## GOAL OF THE EXERCISE
In the message below about the State-Info proposal, how does HTTP V1.0 describe the idempotent nature of GET and HEAD?

## EXCERPT PROVIDED

Re: Possible optimization to State-Info proposal
Shel Kaphan (sjk@amazon.com)
Thu, 24 Aug 1995 20:20:33 -0700
> With the recent addition to the proposal that clients stay in the "have
> state-info" state when there is no state-info in the server's (or cache's)
> response, this means that caches need not "reflect" state-info either.
Actually, "reflect" isn't the right word here. It's something more like
"forward."
Well, I really meant reflect, as in "send back to the requestor as is".
But the proxy wouldn't have to *forward* state-info either.
I've been awfully tempted on many occaisions to make the same suggestion
that you have, with much the same reasoning. However, there are at least two
problems with the proposal:
1. HTTP V1.0 only says that the idempotent nature of GET and HEAD is "by
convention" -- it doesn't really state this as a requirement. Should we
write protocol that assumes the "convention" is being followed?

## SOURCE MATERIAL
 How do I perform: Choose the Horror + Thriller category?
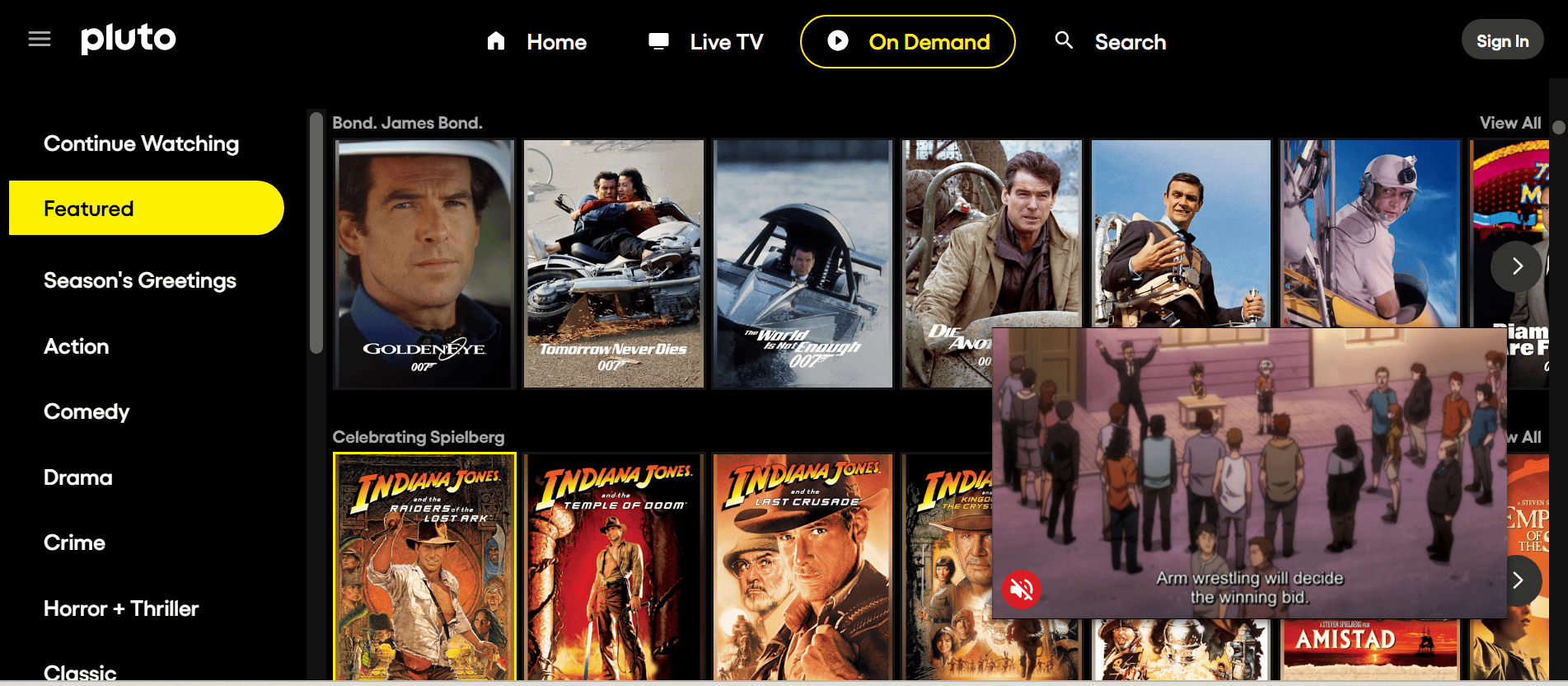[x=121, y=608]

## ANSWER FOR THE TASK
It says GET and HEAD are idempotent "by convention" and does not state this as a requirement.